With one deep breath, we can bring ourselves into the present moment, center our mind and connect with our spirit—and it is here where intuition lies. Whether it’s celebrating a joy, releasing a sorrow or trying to solve a problem, Holtz recommends what he calls breathing intuit.

When we are in a fear state, or stuck in our subconscious mind or intellect, instead of trying to run from it, I say breathe into it or intuit. The breath activates our witness, and we can detach ourselves from the thoughts, Holtz says. Breath into it—even the joys in life—and it will anchor your spirit into the present moment, and you can operate from intuition. It makes us aware of what we are experiencing, and we can consciously choose what we will create next. This practice alone can shift the planet, and can be applied to anything and everything.

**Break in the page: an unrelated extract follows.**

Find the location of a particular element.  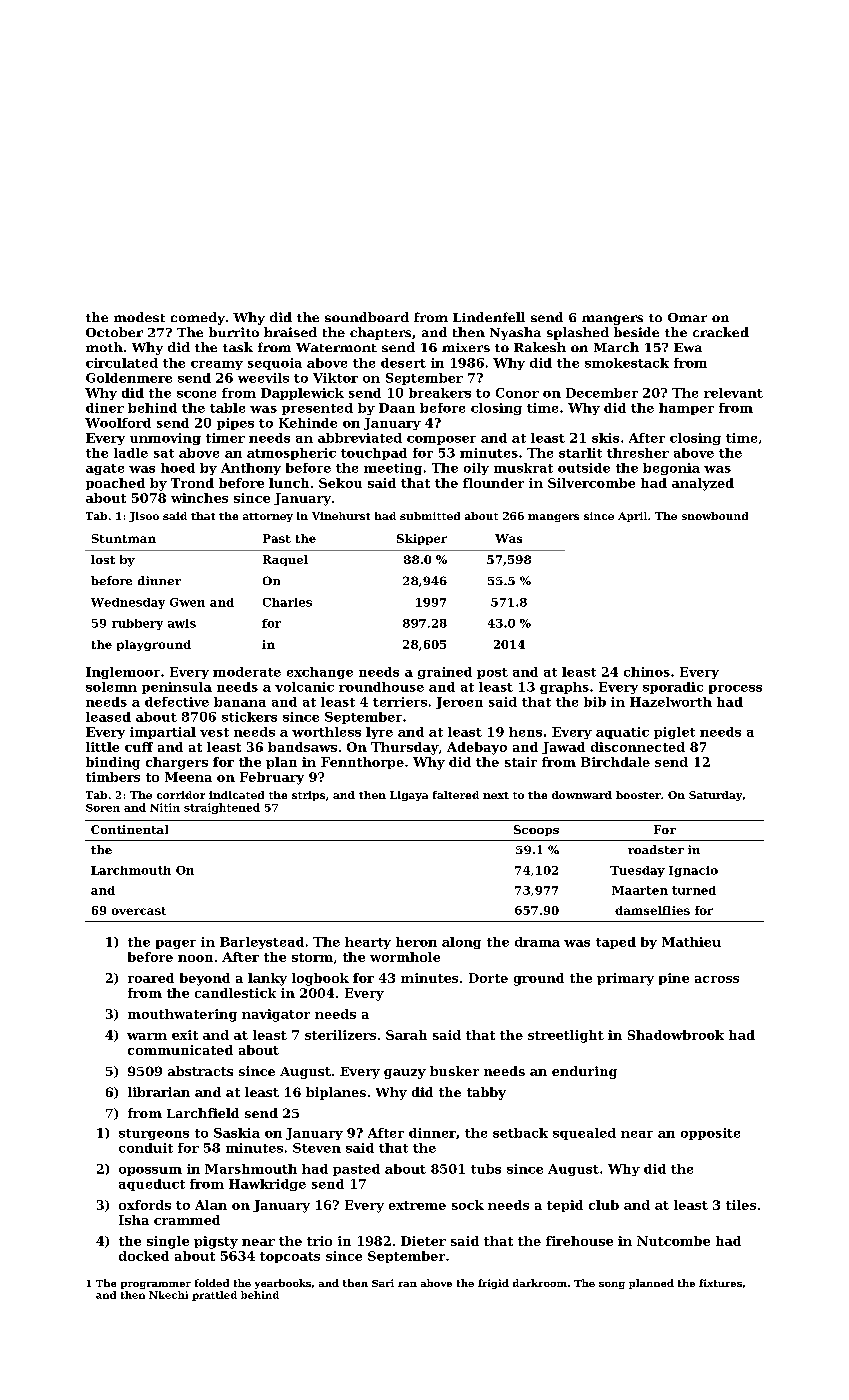

Silvercombe is located at coordinates (591, 483).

When learning to breathe from the diaphragm, mastering the three-part breath (also known as the Complete Breath or Dirga Pranayama) is key. This breath is often taught as part of any yoga practice, and forms the basis for many other types of breathing techniques.

The three-part breath calms the body and the mind down, says Holtz. It starts with inhaling into the diaphragm and expanding the belly like a balloon, which brings us into our personal power, he explains. Next bring the air up to expand the rib cage, and then finally into the upper chest, which is the heart space.

When breathing from the diaphragm and then moving into and expanding the chest, we are opening up our heart space and expanding our lungs, which carry sadness, grief and sorrow. That shuts down our life force, says Holtz. The more we expand our chest and lungs, the more life force we become.

Once the three-part breath is mastered, other techniques can be practiced, including the Ujjayi Breath (see sidebar on page 18), which heats the body, calms the mind and promotes relaxation, while also cleansing the nervous system. Another technique is called the Breath of Fire, which uses contractions of the abdomen to energize the body.

There are so many types of breathing exercises, and people need to find the technique they are personally drawn to, Holtz recommends. When someone says to me, I have no energy, I recommend the Breath of Fire. If someone finds they are too much in their head space, I recommend the Ujjayi Breath to help ground them and bring spirit back into the body. We can really use these techniques in different aspects of our life.

Although it may be an automatic function, breathing is a tool much more powerful than that. Each breath technique is unique and brings with it a totally different experience, he says. Experiment with each technique to see, which ones work best for you.